**GIVEN ENTRIES:**

◇ ◇ ◇ ◇ ◇

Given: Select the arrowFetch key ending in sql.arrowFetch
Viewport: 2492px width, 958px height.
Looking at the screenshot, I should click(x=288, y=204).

◇ ◇ ◇ ◇ ◇

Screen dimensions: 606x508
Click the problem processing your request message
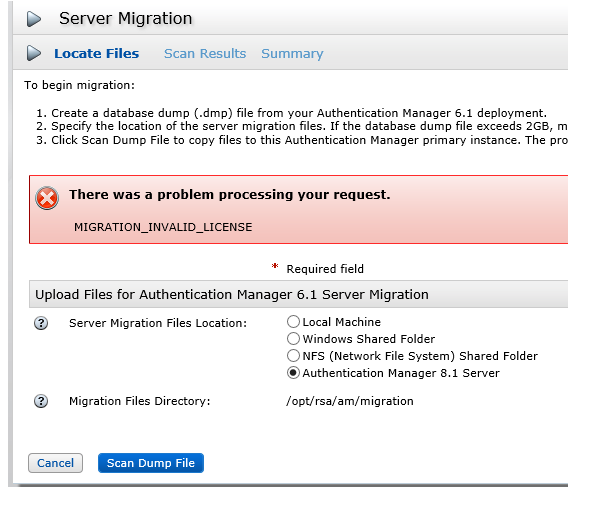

◇ ◇ ◇ ◇ ◇

**TASK STATEMENT:**
Print again the lines of the entries above that fall between the line holding "Screen dimensions: 606x508" and the line holding "Click the problem", inclusive, exactly as they stand.

**RESULT:**
Screen dimensions: 606x508
Click the problem processing your request message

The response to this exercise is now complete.